Publication year - 2011
Publication title -
the oncologist
Language(s) - English
Resource type - Journals
SCImago Journal Rank - 2.176
H-Index - 164
eISSN - 1549-490X
pISSN - 1083-7159
DOI - 10.1634/theoncologist.2010-0300
Subject(s) - medicine , standardized uptake value , epidermal growth factor receptor , positron emission tomography , receiver operating characteristic , confidence interval , nuclear medicine , lung cancer , fluorodeoxyglucose , odds ratio , adenocarcinoma , cancer , oncology , pathology
Purpose. To compare 18 F‐fluorodeoxyglucose positron emission tomography (FDG‐PET) and computed tomography (CT) imaging characteristics in non‐small cell lung cancer (NSCLC) with or without epidermal growth factor receptor ( EGFR ) mutations. Methods.
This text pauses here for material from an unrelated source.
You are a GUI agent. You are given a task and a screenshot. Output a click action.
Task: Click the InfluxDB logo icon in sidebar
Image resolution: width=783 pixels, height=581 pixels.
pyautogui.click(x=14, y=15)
We retrospectively identified NSCLC patients who underwent EGFR mutation testing and pretreatment FDG‐PET and CT scans. The maximum standard uptake value (SUV max ) of the primary tumor and any metastases was measured and normalized to the SUV of blood in the pulmonary artery. We compared normalized SUV max values between EGFR ‐mutant and wild‐type patients and modeled radiographic and clinical predictors of EGFR mutation status. Receiver operator characteristic (ROC) curves were used to identify potential SUV cutoffs predictive of genotype. Results. We included 100 patients (24 EGFR ‐mutant and 76 wild‐type). There was a trend for higher normalized SUV max in the primary tumors among patients with EGFR ‐wild‐type versus mutant (median, 3.4; range, 0.6–12.8; versus median, 2.9; range, 0.4–5.0; p = .09). Normalized SUV max of nodal and distant metastases, and CT characteristics were not associated with genotype. On multivariate analysis, low normalized SUV max of the primary tumor was predictive for EGFR mutation (odds ratio, 0.72; 95% confidence interval, 0.53–0.98; p = .034). ROC curve analyses yielded an area under the curve of 0.62, and identified a potential cutoff of ≥5.0 to distinguish wild‐type from mutant tumors. Conclusions. In this retrospective study, high FDG avidity (normalized SUV max ≥5) correlated with EGFR ‐wild‐type genotype. Although genotyping remains the gold standard, further work to validate FDG‐PET as a surrogate for tumor genotype may provide useful information in patients without available tumor tissue.